The era of the basic cubical is over. The world’s top companies seem to one-up each other with each new headquarters, and on-site gyms and snacks are no longer enough: Treehouses, botanical gardens, and even childlike wonders like ball pits and Ferris wheels are becoming part of the new normal. And while the global pandemic had millions of people working from home, many have begun to return to the office. Here are a few of the most creative, amenity-rich, and over-the-top offices so lavish you may never want to leave work.
The inspiration behind the name of internet giant Google’s 26-acre campus in Mountain View, California is both a blend of Google and Complex and a play on Googolplex, a number that is followed by 100 zeros. Android Park, the campus’ whimsical sculpture park, features brightly-colored foam figures of sweet treats like red velvet cake and Oreos, each a code name for a version of the Android operating system. Its recreation offerings go far beyond a gym — workers can enjoy beach volleyball, bowling, and swimming, and travel around campus on shared bicycles. Activities on offer also include an arcade, ping-pong, and billiards.
Employees get all meals free of charge at cafes and snack rooms throughout the campus and free haircuts at an on-site salon. If they’re feeling under the weather, they can pay a visit to a doctor without leaving work. For a small fee, they can even get a massage, although some employees probably prefer to leave work to unwind.
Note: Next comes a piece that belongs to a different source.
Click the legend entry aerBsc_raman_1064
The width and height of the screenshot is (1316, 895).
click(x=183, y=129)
Global toymaker LEGO is midway through a massive update to their headquarters in Billund, Denmark. In 2019, the first phase debuted: A building with large LEGO bricks accenting the facade, with a cantilevered bright-yellow brick making up the top floor. The interior is even showier, with each floor adopting a color scheme from a basic brick color. Even the skylight in the building’s atrium looks like the top of a LEGO brick. When the project is finished this year, the campus will include parks and playgrounds open to the public. Its LEGO People House will provide accommodation for out-of-town employees with maker space for catching up on work or side projects.
Billund is a company town, and the campus is surrounded by elaborate LEGO sites, including the original Legoland. Its visitor center, completed in 2017, resembles a stack of bricks from above; at eye level, each “brick” is a colorful terrace full of interactive LEGO sculptures. The building also includes a cafe with meals served by robots in LEGO-shaped boxes.
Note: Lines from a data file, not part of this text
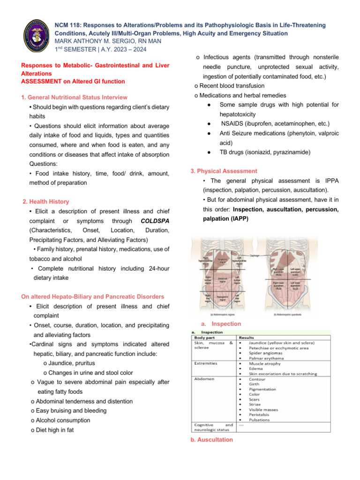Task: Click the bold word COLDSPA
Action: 155,220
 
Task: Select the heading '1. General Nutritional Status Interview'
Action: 74,98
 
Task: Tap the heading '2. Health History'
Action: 46,202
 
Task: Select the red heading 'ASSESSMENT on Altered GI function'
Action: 73,82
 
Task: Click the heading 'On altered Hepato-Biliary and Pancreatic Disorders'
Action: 93,297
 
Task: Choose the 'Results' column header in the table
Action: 248,337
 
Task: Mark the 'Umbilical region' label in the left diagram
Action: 223,280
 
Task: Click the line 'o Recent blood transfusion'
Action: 229,86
For its Menlo Park, California headquarters, social media behemoth Facebook enlisted world-renowned architect Frank Gehry to design its newest building, MPK 21. The architect created the highly-sustainable building as if it was its own small town, with a thoroughfare great hall down the middle and cafes, common areas, and smaller office neighborhoods around it. Redwood trees surround “town square” areas, and a botanical garden allows employees to take in some extra nature. Like nearby Facebook office building MPK 20, it has a rooftop park — but this one is a whopping nine acres. The company claims this building has the largest open-office layout in the world, with one room able to accommodate 2,800 employees.
Airbnb’s San Francisco, California headquarters was, appropriately, designed in-house around both destinations and experiences. Cities of the world, including Kyoto, Japan and Buenos Aires, Argentina make up the themes for each floor and its amenities. Office and collaboration spaces are separated into 16 distinct “neighborhoods,” each with distinctive furnishing and design elements. Work areas mimic the kinds of accommodations one might book on the hospitality platform, like small meeting spaces styled as tents, complete with curtains that close, and a conference room with a log cabin interior. Cafes throughout the building take design elements and cuisines from destinations like Cairo, Egypt and Mumbai, India.
Best known for their MyChart system, medical software maker Epic’s headquarters near Madison, Wisconsin is notorious for its Disneyland-like campus. Different office buildings have bold themes, like a farm-inspired office inside a red barn. A building called “Heaven” features a slide between white upper floors — and lower levels dubbed “Hell,” reachable via elevator with demon-voice sound effects. Over a construction bridge built from scraps of its first campus, a rickety-looking (but safe) treehouse holds functional, powered workspaces inside. It’s rich in fan service, too, with an outdoor path surrounded by storefronts inspired by Harry Potter’s Diagon Alley. An Indiana Jones tunnel is decorated with vines and a golden idol, with sounds of water and roaring animals piped in. Sprinkled throughout are whimsical works by local artists, like a metal dragon in a birdcage and a banana made out of bottle caps.
Instagram’s New York City office, designed by Gehry Partners, is, appropriately, extremely Instagrammable. Around every corner, a photo-ready backdrop is available for the perfect selfie, from a living wall dense with foliage to a colorful geometric dome. Aside from the bright creative spaces, the office aesthetic is clean and minimal but full of creative work pockets, like an on-site library that has the vibe of a relaxing coffee shop. But this office isn’t all about looks: Employees get unlimited middle-shelf booze from its self-serve bar, the Thirsty Flamingo. A juice and gelato bar even includes tiny umbrellas for the full photo-worthy effect.